We might just pause here to pose a question you might ordinarily find in a sixth class maths book, but bear with us.
If a family of four consumes 10 litres of milk, 454g of butter, two sliced pans, one box of tea bags and two packets of pasta each week and switches from branded to own-brand products for one whole year, how much will they save?
The answer is €606.84. By any measure, that is an astonishing sum and bear in mind that is only five products. Were we to spread that over the entire weekly shop, the savings would increase dramatically.
But how is that possible? How is it possible for own-brand to sell for so much less than branded products and why aren’t we buying more of them?
To the second part of the question first. We are buying more of them. In fact, the typical Irish supermarket basket of goods could reach a major tipping point before the end of the summer if current trends in retail continue.
In an advance that would have seemed almost beyond belief 20 years ago, more than 50 per cent of what we buy on a typical visit to the shops is likely to be own-brand, or private label, to give it the somewhat fancier term that many retailers like.

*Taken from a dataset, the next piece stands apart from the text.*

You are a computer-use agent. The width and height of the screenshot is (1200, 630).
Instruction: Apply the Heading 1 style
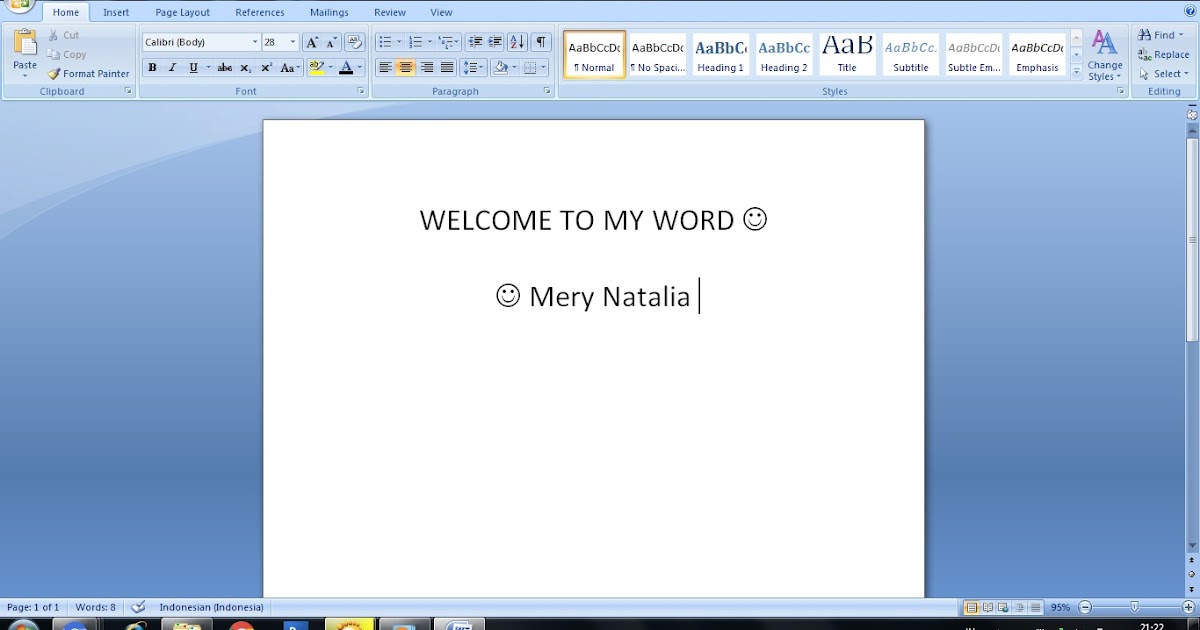click(x=720, y=55)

The amount of own-brand products bought by Irish consumers has increased steadily over the past two decades and according to figures published by Kantar last week, private label sales stood at just over 46 per cent in April by value – an increase of 3 per cent since last November.
In 2005, just 9 per cent of what found its way into our shopping trolleys was own-brand. While the recession that followed the great economic unpleasantness of 2007 and 2008 was a boon for own-brand, the other reason for the change was the boom in quality own-brand products on the market.
In the distant past of the early 1980s, Quinnsworth rolled out a "yellow pack" range of own-brand groceries. The products were as gruesome as they were grim
The whole notion of own-brand got off to a rocky start in this part of the world, as some of our older readers may recall.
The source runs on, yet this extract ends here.